Well, what does this all mean? When your program is the single rununit in a single user system, there is probably no problem. But things get complicated when multiple users launch all kinds of run units and are expecting that the whole system is able to synchronize all actions.
And ACID requirements drill down to the persistence layer: storage, the file system, a database.

Being atomic means that your program design can guarantee that nothing can interfere between the start and end. By decomposition of your design in chunks, the requirement can be implemented for each individual chunk.

Being consistent means that your program will not (but it would be better to say "cannot") leave the system in a invalid state. At no times. Events to consider are crashes, abends, power loss.

Isolation comes down to a type of processing that can assume that your run unit is the only one running. So, running a system with hundreds of users and/or multiple run units will have the very same effect on the system as if all these transactions are executed serially. An important effect is that the system must be able to be replayed serially. Always.
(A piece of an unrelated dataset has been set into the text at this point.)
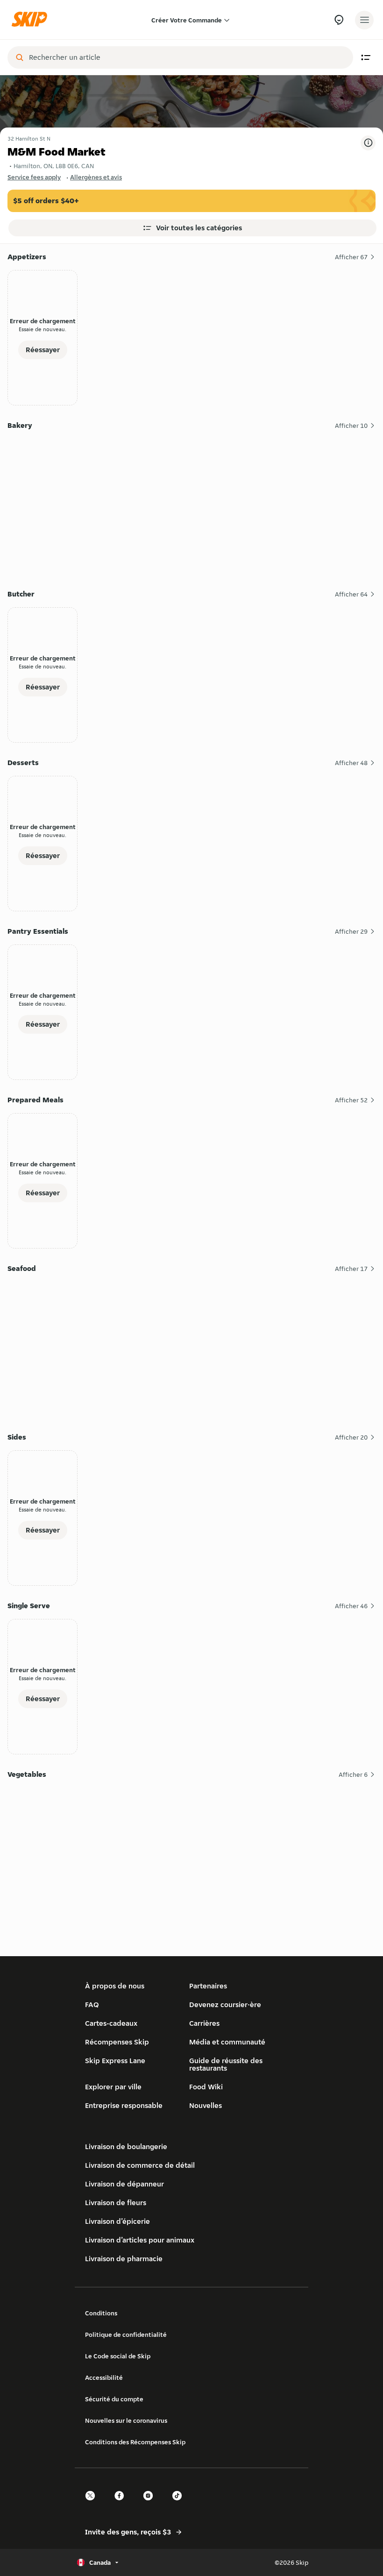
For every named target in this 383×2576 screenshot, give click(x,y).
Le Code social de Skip (117, 2356)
Durability is necessary to reach a durable state. Which means that any action of the program that results in a storage of results, these results must be durable present. So, no excuses like caching, blocking, buffering, asynchronous transactions and on. Any commit must be durable as if a backup is extracted.

If you system exhibits these ACID properties, you probably have concurrency in control. You may read more under File Lock, Record Lock, SemaPhore.

- copy and delete is not ACID. Use move (mv) for this, which is similar as rename.
- update and log a journal; both should be ACID and synced. So sequence the actions like update, than log, than commit.
- system time; make sure that rewinding the system time does not interfere. This may happen in environments that use load balancing or are distributed, by a system fallback, etc.